▶ Exercise:
Throughout the records below, find the lines with the string "dropdown" and give how many there are, nothing else.

─── Records provided

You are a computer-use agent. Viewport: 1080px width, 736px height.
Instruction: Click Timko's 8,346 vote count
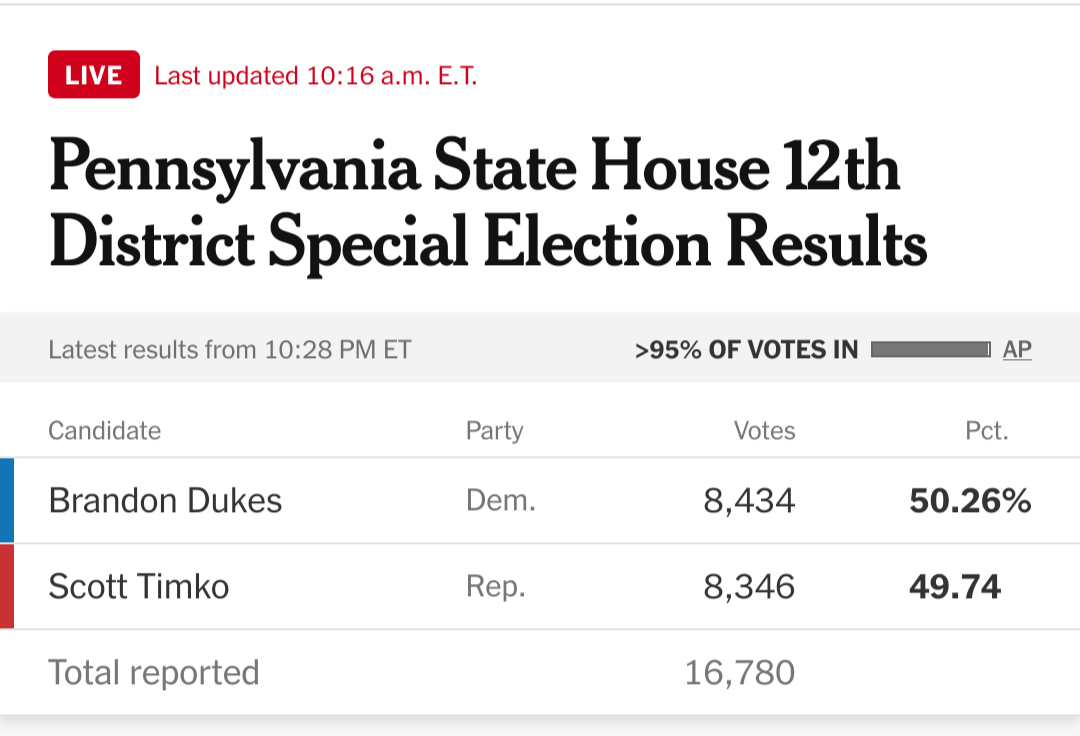[749, 587]
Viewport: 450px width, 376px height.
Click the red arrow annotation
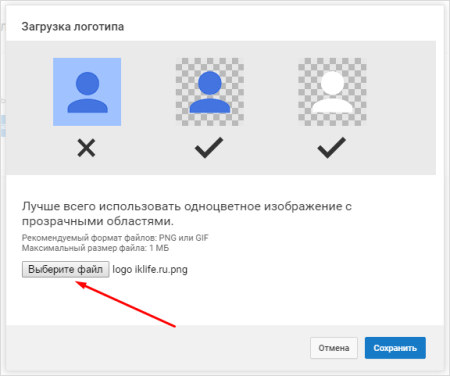[x=126, y=304]
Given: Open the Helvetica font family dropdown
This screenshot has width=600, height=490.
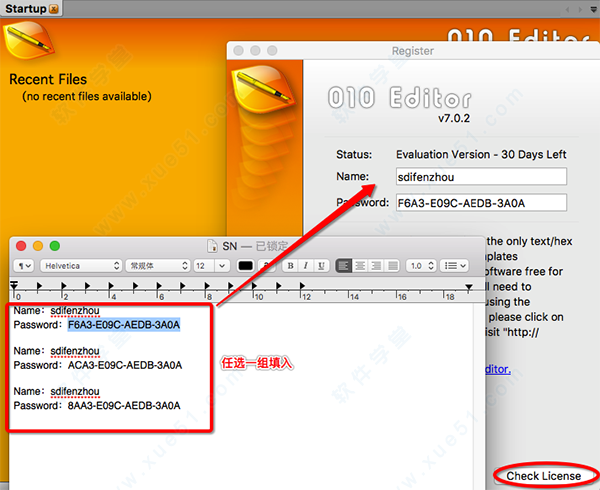Looking at the screenshot, I should click(x=80, y=266).
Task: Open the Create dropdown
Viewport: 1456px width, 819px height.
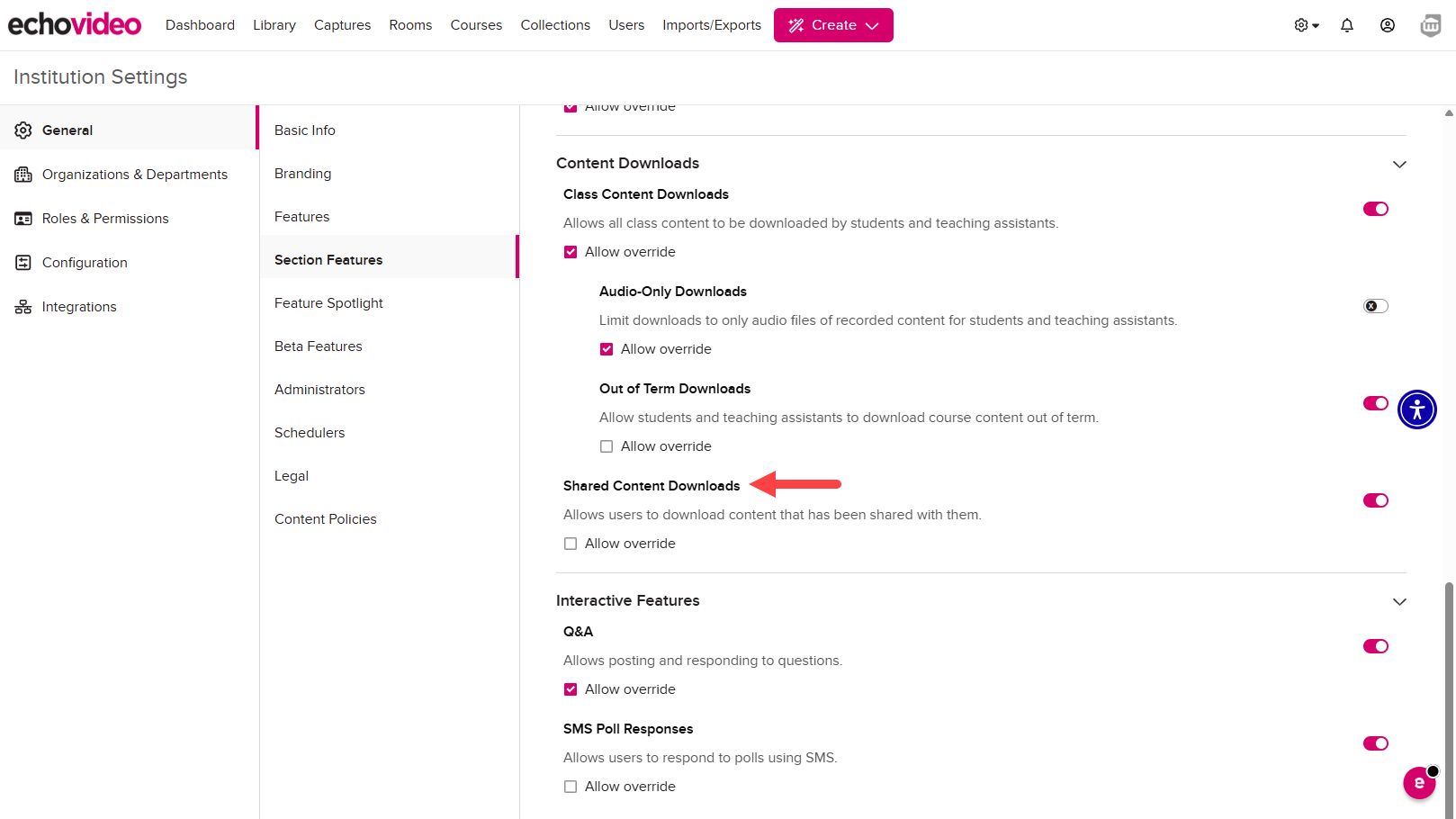Action: 833,25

──────

▶ Problem solution:
2